The issue now is that the suite of components needs to extend its functionality further to cater for some technology changes and to open up new opportunities.
So the classic dilemma; do I rewrite the parts that need changing (in a test driven manner of course) OR do I rework the existing components and add tests as I go?
I don’t want to rewrite code that is working and has been field tested. I also don’t feel comfortable adding to code that doesn’t have unit tests. Without unit tests for the existing code I won’t know if I’ve broken any of the current functionality through the changes I am making.
To be continued …

3 comments:

Anonymous said...

Isn't that the whole point of refactoring rather then rewriting? :)
I thought you were the one who mentioned that if you have code you need to extend, but no tests, you write tests first and then extend the functionality.
And, besides, rewriting code that works is a silly job :)

Alex

Dr. Neil said...

Alex, I agree, I don't want to change code that works. Right now I am thinking I will have to write tests around all the existing functions.
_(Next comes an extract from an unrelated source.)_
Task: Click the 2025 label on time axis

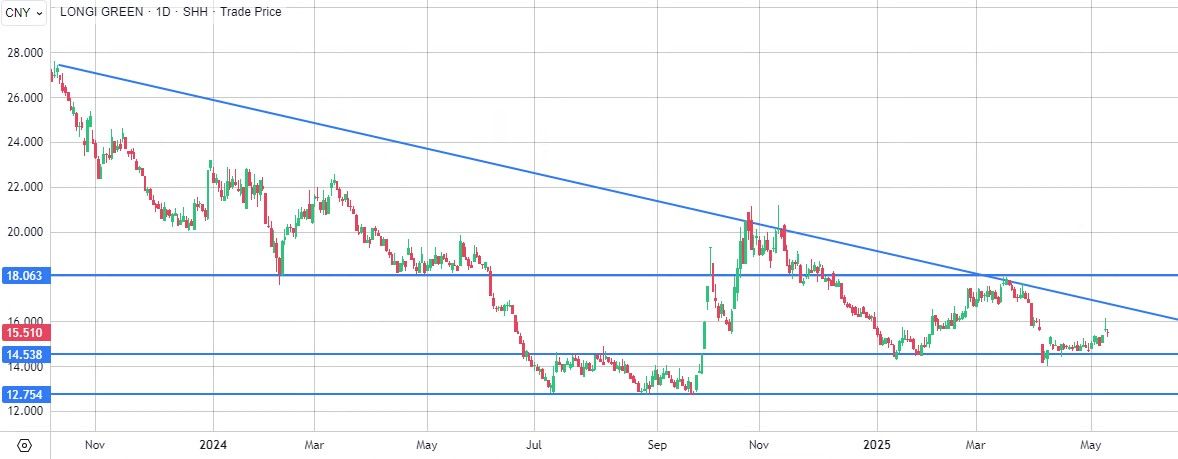Action: pos(876,443)
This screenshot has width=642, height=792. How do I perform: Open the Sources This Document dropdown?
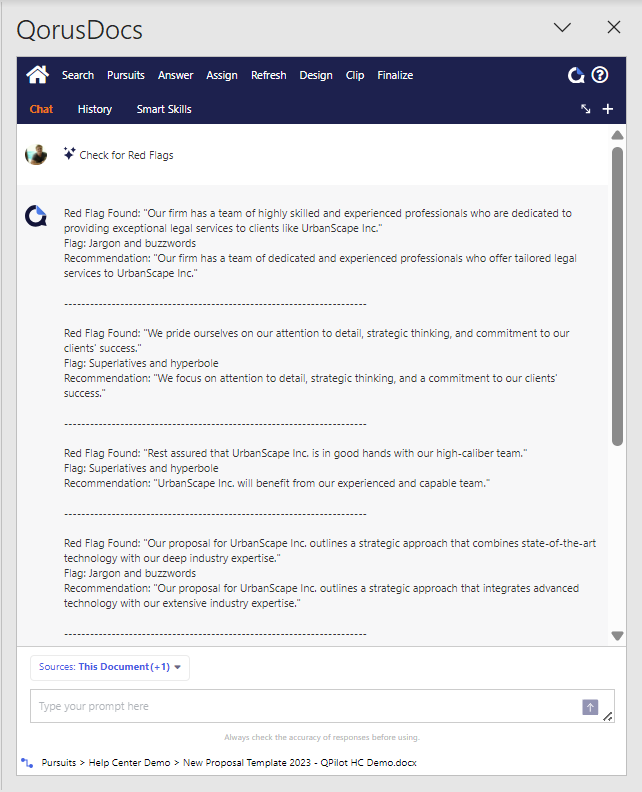tap(110, 667)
My fear is breaking existing functionality, the only way I can confirm that no existing functionality is broken is with tests.
Tomorrow I will start with one of the components. Stay tuned ...

Anonymous said...

I'd be interested to see how you fare in wrinting tests for the existing code. I'm expecting that you're going to find another delimma that leads you back to the question of rewrite vs. rework. Specifically, I would expect that you're going to find some measure of code that isn't built to be testable to begin with, and is subsequently less granular and atomic. I would also expect that becuase if the potential inability to write a small number of small tests for a number of fine-grained objects, that you're going to have to write a prodigious amount of test code to get complete coverage.

I hope you share your thoughts as you go along.